PAGE TEXT:
┄┄┄┄┄┄

Sequencing bias in high GC-content regions
Across several sequencing platforms, high-GC content associates with low sequencing depth due to low sequence complexity, PCR biases in the library preparation and sequencing chemistry3–6. We assessed the sequencing bias of Illumina and PacBio across each individual genome assembly using the relative depth metric4(the depth per site divided by average depth across the entire assembly) to control for varying depth between isolates. On average with Illumina, 1.2% of the genome had low relative depth (< 0.25), while for PacBio sequencing the average proportion of the genome with low relative depth was 0.0058% (Mann-Whitney U Test, P < 0.001). Both sequencing technologies demonstrated coverage bias against high-GC regions, with more extreme bias for Illumina than PacBio (Figure 4, Additional File 8). Across all base pair positions with local GC% ≥ 80%, using a window size of 100 bp, the mean relative depth was 0.79 for PacBio and 0.35 for Illumina. Genome-wide, EBR was significantly negatively correlated with GC content (Spearman’s ρ= − 0.12, P < 2e-308), but this correlation was weaker than that observed with sequence uniqueness (P-Map-K50E4, as above Spearman’s ρ=0.47).

┄┄┄┄┄┄

[Collected data entries]
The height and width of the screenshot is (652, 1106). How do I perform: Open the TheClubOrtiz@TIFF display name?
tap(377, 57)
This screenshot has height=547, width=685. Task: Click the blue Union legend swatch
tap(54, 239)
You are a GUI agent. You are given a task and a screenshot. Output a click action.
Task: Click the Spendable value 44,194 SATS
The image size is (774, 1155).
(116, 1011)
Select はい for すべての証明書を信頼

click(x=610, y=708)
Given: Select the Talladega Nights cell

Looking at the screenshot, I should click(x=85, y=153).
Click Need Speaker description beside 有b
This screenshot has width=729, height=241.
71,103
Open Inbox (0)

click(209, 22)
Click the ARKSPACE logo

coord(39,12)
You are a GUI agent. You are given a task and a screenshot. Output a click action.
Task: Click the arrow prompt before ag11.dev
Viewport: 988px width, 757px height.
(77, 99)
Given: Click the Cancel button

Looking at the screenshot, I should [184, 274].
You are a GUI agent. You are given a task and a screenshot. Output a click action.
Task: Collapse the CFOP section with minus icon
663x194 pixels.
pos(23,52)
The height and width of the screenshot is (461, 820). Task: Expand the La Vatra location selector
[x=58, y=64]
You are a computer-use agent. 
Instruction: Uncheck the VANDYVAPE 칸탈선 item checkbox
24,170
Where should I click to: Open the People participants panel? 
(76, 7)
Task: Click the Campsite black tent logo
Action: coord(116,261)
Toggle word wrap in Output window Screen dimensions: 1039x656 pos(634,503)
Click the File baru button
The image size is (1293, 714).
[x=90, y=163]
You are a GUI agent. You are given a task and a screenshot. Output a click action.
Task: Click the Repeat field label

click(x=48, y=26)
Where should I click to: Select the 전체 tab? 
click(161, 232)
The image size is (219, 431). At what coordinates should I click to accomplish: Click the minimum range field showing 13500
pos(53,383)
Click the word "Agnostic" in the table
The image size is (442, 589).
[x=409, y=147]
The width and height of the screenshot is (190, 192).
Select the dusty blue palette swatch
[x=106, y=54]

┄┄┄┄┄┄

TASK BRIEF: Continue the text on sequencing bias in high-GC regions from its last sentence.

OUTPUT BELOW:
False positive SNS variant calls
Next, we focused specifically on regions with high numbers of false positive SNSs identified through comparison with the ground-truth variant calls. We examined the distribution of false positive SNS calls across the H37Rv reference genome using a realistic intermediate variant filtering threshold of mean mapping quality at the variant site (MQ ≥ 30, Figure 5, Additional File 9). The top 30 regions ranked by the number of false positives (23 genes and 7 intergenic regions) contained 89.4% (490/548) of the total false positive calls and spanned 65 kb, 1.5% of the H37Rv genome. Of these 30 false positive hotspot regions, 29 were either a PLC gene or an intergenic region adjacent to a PLC gene: 17 PE/PPE genes, 3 MGEs, 2 were previously identified repetitive genes24, and 7 PLC-adjacent intergenic regions. Across all false positives, the PE-PGRS and PPE-MPTR sub-families of the PE/PPE genes were responsible for a large proportion (45.4%) of total false positive variant calls. Of all the 556 false positives SNSs evaluated (MQ ≥ 30), only 14 were detected across 4 non-PLC genes: Rv3785 (9 FPs), Rv2823c (1 FP), plsB2 (2 FPs), Rv1435c (2 FPs).
Masking to balance precision and recall
A common approach for reducing Mtb false positive variant calls is to mask/exclude all PLC regions from variant calling. Here we investigated two variations on this that utilize directly reference sequence uniqueness and variant quality metrics. We compared: (1) masking of regions with non-unique sequence, defined as positions with P-Map-K50E4 < 1, (2) No a priori masking of any regions, and (3) masking of all PLC genes (the current standard practice). We then filtered potential variant calls by whether the variant passed all internal heuristics of the Pilon22-based variant calling pipeline (Methods) and studied the effect of varying the mean mapping quality (MQ) filtering threshold from 1 to 60 (Figure 6). We computed the F1-score, precision and recall of detection of SNSs and small indels (<=15bp) for each masking schema and MQ threshold across all 36 clinical isolates (Methods, Additional File 10).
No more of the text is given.